About this exercise: If a record below holds a picture, leave the picture out and copy the rest exactly.

+++ Stored data

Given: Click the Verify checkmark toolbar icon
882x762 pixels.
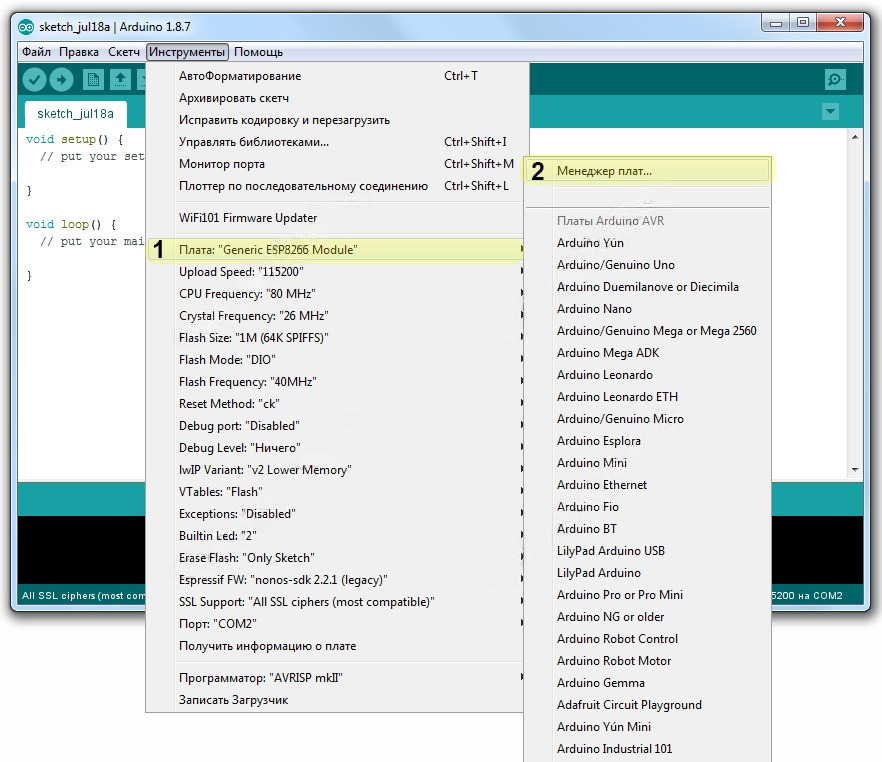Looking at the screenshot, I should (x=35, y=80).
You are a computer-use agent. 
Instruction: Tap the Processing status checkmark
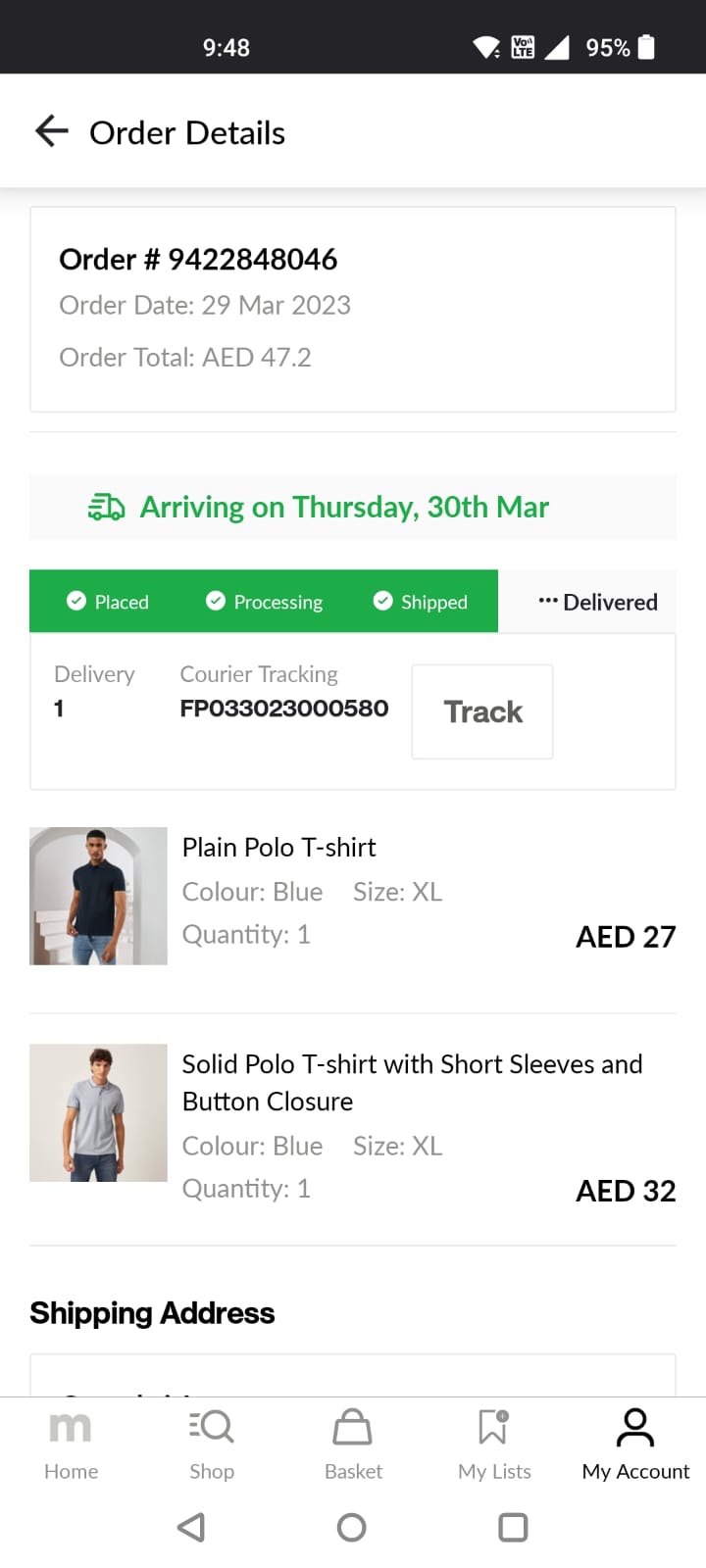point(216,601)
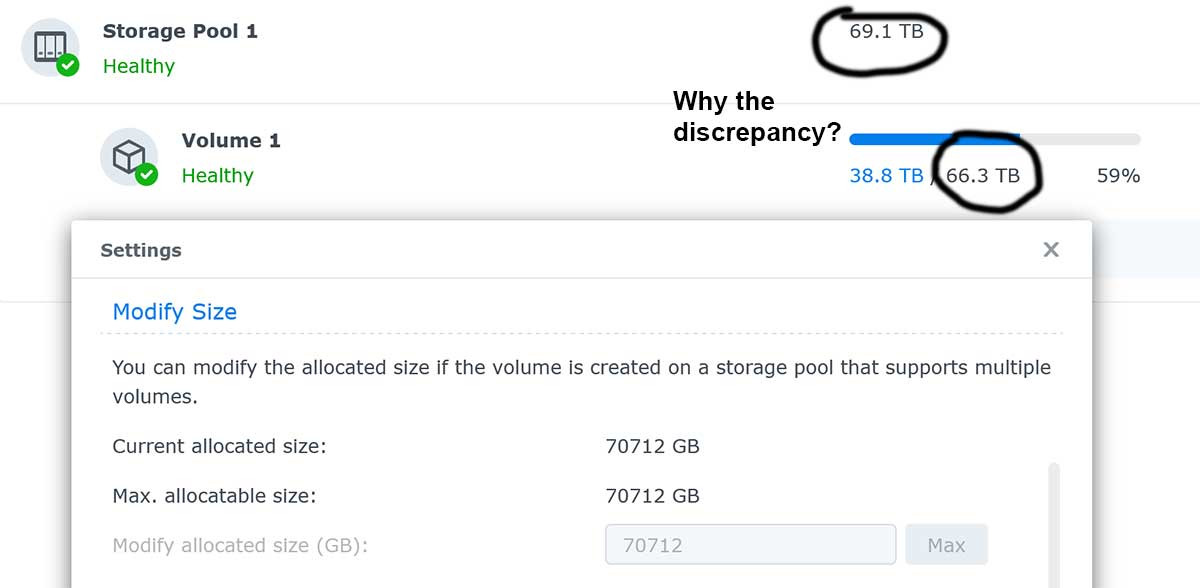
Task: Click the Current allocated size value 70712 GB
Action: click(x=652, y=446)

++++++

Task output:
Given: Click the Verify checkmark toolbar icon
882x762 pixels.
Looking at the screenshot, I should (x=35, y=80).
You are a computer-use agent. 
Instruction: Tap the Processing status checkmark
point(216,601)
Task: Click the Current allocated size value 70712 GB
Action: click(x=652, y=446)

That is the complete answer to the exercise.